Désormais les valorisations dans le compartiment ne sont plus bon marché. « Nous ne présageons pas pour autant un arrêt du trend. Il est très possible que les investisseurs fassent le choix d’anticiper une bonne dynamique bénéficiaire en 2016, voire en 2017 et que nous ayons en conséquence une expansion des multiples ».

La poursuite du rallye ne sera pas linéaire. La volatilité devrait s’accentuer. Cependant selon l’expert d’OFI AM, il y a peu de chance pour que l’on observe une forte correction. Tout au plus le fléchissement des actions européennes pourrait atteindre 5 à 6% sur l’ensemble de l’année. Il faudra alors tirer avantage des creux de la vague pour entrer.

Dans ce cas, les valeurs industrielles seront à privilégier ainsi que les grandes valeurs de croissance internationale telles que L’Oréal ou Air Liquide. Les bancaires seront à préférées aux compagnies d’assurances plus sujettes à des contrecoups en cas de remontée des taux.

Principal risque identifié


Un dénouement favorable du dossier grec est attendu. « A la vue des marchés un doute subsiste aujourd’hui sur le devenir de la Grèce au sein de la zone euro. Alors que les taux italiens et espagnols poursuivent leur recul en dessous de 2% sur fond du programme massif d’assouplissement monétaire de la Banque centrale européenne, le taux grec se situe à 13%. Toutefois nous sommes d’avis qu’un terrain d’entente devrait finir par être trouvé. Un plan assez crédible devrait être soumis par le gouvernement grec qui devrait donner lieu au déblocage des fonds nécessaires pour empêcher Athènes de faire défaut auprès de ses créanciers » augure Jean-Marie Mercadal.

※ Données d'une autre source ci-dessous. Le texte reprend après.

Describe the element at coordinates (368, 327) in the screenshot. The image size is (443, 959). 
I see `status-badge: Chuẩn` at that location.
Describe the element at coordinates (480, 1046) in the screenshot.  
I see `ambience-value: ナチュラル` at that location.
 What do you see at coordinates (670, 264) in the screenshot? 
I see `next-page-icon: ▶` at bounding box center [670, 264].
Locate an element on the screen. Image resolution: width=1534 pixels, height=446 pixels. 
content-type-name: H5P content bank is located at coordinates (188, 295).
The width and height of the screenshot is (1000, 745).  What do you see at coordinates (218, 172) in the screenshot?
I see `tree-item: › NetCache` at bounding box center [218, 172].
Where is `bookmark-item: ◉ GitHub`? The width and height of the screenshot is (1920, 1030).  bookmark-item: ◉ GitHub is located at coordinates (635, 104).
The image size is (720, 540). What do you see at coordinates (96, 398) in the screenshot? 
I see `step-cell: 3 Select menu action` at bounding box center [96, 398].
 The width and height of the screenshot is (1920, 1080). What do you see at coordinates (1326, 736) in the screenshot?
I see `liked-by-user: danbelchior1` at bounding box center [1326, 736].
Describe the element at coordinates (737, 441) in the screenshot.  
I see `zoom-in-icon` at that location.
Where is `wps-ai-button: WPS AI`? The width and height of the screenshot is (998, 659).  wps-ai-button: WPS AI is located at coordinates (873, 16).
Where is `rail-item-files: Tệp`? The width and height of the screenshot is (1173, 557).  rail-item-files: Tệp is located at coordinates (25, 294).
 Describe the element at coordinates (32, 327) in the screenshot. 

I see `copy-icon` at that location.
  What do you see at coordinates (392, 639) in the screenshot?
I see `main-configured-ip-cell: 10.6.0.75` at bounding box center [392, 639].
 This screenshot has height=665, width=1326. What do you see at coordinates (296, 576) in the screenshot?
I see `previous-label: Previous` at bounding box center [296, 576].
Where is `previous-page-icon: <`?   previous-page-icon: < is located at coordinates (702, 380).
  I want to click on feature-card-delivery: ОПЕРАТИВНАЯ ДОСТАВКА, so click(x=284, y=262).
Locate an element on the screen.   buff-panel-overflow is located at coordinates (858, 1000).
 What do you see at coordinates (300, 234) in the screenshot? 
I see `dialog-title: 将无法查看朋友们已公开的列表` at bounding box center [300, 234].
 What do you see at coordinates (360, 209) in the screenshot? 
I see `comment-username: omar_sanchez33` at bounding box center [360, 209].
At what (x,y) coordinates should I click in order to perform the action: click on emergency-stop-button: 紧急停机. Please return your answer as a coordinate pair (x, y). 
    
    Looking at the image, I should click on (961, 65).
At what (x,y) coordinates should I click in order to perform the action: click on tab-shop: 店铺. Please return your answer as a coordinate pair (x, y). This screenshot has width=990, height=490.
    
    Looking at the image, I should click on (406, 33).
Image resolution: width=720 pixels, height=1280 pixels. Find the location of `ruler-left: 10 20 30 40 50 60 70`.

Des craintes autour du déploiement ou des effets du quantitative easing de la BCE ne devraient pas non plus être de nature à chahuter excessivement le marché.

Le risque principal selon le directeur général délégué d'OFI AM réside dans une mauvaise communication de la Réserve fédérale américaine à propos du processus de normalisation de sa politique monétaire qui impacterait violemment le marché boursier américain et ne laisserait pas immune le marché boursier européen. « La Fed doit agir pour éviter la création de bulle sur certaines poches d’actifs financiers. Cependant elle devra le faire en ayant en tête deux impératifs, ne pas casser le redémarrage de la dynamique économique aux Etats-Unis et ne pas affoler le marché ».